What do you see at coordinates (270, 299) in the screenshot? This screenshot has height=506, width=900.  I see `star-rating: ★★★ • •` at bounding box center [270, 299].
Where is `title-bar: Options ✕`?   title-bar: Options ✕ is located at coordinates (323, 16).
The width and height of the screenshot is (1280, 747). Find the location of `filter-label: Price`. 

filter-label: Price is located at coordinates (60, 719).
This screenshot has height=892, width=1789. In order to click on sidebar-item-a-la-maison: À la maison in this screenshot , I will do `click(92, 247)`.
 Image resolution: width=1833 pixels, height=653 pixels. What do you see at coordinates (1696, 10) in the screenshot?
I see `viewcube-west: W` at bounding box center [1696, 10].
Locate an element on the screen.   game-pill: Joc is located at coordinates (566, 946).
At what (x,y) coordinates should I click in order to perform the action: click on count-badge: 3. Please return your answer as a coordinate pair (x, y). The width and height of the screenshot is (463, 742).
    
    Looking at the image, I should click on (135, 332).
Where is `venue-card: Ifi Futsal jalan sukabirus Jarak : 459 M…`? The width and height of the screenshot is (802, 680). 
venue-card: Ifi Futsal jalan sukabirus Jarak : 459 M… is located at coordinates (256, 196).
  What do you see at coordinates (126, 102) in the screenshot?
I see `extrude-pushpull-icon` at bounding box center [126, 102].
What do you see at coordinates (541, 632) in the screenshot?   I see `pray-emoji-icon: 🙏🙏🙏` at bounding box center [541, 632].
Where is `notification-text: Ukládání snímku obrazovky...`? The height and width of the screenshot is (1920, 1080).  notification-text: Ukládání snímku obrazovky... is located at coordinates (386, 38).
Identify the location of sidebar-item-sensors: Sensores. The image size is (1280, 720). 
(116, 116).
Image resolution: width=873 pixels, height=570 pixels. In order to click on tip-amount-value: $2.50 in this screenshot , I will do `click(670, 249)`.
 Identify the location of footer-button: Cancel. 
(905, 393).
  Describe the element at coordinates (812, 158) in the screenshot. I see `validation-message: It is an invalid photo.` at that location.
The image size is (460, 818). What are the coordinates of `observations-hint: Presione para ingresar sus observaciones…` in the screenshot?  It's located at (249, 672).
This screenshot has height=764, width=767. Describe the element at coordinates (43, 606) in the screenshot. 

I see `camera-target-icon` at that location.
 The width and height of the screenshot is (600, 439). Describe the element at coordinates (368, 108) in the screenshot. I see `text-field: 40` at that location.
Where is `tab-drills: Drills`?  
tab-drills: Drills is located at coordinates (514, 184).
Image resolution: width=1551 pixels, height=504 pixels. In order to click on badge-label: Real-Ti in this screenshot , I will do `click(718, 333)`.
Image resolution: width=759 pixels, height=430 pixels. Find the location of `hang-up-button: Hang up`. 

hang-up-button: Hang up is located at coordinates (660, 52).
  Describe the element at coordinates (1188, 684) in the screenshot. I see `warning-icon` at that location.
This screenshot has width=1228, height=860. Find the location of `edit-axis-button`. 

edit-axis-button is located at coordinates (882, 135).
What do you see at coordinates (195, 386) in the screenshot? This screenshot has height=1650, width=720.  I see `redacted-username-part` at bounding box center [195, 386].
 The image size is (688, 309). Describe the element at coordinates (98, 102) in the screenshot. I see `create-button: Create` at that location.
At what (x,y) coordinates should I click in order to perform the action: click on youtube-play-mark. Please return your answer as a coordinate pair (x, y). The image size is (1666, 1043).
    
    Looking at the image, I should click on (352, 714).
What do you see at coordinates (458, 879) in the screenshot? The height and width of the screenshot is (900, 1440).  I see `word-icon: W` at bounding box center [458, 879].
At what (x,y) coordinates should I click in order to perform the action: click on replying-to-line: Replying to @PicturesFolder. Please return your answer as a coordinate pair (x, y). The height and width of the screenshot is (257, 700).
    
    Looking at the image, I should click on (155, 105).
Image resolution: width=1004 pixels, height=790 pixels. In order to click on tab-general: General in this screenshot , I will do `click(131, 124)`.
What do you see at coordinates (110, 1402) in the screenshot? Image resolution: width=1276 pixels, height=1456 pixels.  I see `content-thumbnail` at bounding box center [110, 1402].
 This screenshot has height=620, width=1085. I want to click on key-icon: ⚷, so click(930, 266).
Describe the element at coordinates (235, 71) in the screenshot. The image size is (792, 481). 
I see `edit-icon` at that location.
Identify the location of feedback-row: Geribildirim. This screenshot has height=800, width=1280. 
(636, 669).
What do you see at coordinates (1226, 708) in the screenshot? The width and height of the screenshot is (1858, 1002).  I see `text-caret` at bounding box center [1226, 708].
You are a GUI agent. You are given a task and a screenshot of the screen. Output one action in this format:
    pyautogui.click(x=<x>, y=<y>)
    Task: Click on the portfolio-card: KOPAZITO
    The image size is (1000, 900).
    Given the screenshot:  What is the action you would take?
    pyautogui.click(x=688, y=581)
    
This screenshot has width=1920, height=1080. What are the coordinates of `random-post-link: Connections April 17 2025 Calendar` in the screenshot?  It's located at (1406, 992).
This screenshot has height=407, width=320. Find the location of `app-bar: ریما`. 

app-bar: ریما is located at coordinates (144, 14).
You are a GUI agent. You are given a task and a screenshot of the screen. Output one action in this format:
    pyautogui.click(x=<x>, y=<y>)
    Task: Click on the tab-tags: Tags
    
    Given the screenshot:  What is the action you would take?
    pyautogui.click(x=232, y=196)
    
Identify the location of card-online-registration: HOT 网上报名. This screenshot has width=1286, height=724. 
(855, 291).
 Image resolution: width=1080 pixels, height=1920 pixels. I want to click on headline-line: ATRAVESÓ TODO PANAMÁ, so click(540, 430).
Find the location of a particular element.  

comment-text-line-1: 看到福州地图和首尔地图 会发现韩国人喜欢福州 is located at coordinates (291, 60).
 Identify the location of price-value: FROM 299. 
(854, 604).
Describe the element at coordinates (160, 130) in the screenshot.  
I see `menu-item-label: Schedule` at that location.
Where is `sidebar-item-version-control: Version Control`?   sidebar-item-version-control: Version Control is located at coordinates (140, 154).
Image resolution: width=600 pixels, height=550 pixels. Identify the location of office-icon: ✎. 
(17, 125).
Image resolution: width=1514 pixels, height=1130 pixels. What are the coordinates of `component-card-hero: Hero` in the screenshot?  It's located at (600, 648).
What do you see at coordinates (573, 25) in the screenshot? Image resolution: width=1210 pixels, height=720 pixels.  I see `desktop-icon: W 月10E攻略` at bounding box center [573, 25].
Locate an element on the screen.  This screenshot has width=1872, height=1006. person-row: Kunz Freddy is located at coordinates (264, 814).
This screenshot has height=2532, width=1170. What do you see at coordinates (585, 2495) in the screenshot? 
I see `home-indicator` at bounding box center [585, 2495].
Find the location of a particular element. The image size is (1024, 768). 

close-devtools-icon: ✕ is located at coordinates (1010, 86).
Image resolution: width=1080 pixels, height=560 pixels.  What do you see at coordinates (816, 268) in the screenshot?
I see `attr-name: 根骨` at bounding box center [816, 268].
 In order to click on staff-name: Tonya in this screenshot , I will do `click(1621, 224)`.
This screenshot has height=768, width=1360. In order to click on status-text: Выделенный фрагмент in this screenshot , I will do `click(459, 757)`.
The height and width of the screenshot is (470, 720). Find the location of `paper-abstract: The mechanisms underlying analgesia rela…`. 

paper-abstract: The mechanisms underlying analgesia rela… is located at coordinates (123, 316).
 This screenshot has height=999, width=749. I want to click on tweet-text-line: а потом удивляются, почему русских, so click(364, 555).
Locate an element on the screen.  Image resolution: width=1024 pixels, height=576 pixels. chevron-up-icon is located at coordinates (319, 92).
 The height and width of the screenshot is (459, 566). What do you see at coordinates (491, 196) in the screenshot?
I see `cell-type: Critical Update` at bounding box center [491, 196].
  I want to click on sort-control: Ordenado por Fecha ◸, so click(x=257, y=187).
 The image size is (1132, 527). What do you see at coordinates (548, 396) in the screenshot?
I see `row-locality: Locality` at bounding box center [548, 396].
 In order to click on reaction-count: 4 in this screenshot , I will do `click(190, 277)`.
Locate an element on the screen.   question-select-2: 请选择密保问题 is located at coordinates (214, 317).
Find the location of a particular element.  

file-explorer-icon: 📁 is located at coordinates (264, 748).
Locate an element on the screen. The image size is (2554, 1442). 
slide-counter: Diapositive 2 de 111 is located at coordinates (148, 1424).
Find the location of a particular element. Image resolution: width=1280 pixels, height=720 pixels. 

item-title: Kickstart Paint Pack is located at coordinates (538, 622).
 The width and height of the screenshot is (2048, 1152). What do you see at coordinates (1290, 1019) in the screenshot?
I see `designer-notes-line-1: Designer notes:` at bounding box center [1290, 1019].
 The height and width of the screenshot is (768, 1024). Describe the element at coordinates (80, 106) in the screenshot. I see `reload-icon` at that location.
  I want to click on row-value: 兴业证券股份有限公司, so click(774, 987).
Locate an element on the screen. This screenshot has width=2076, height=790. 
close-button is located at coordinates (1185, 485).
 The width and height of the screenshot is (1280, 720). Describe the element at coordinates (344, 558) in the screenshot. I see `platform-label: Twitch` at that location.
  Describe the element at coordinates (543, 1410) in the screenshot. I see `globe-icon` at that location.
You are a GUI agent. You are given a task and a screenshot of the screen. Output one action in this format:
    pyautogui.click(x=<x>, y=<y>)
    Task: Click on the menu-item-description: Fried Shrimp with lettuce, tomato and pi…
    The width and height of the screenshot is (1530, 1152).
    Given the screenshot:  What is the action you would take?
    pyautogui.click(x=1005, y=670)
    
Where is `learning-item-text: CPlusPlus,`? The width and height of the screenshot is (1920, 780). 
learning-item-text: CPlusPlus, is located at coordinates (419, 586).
------------------------
**Try it:** Convert the lines from the one containing "Describe the element at coordinates (235, 71)" through the one containing "What do you see at coordinates (1226, 708)" into a two-column CSV with the headers input and output, one row per line. Put each line's text and its answer in a single quoted field each, replacing any line breaks with spaces.

**Exercise solution:**
input,output
"Describe the element at coordinates (235, 71) in the screenshot. The image size is (792, 481).","I see `edit-icon` at that location."
"Identify the location of feedback-row: Geribildirim. This screenshot has height=800, width=1280.","(636, 669)."
"What do you see at coordinates (1226, 708) in the screenshot? The width and height of the screenshot is (1858, 1002).","I see `text-caret` at bounding box center [1226, 708]."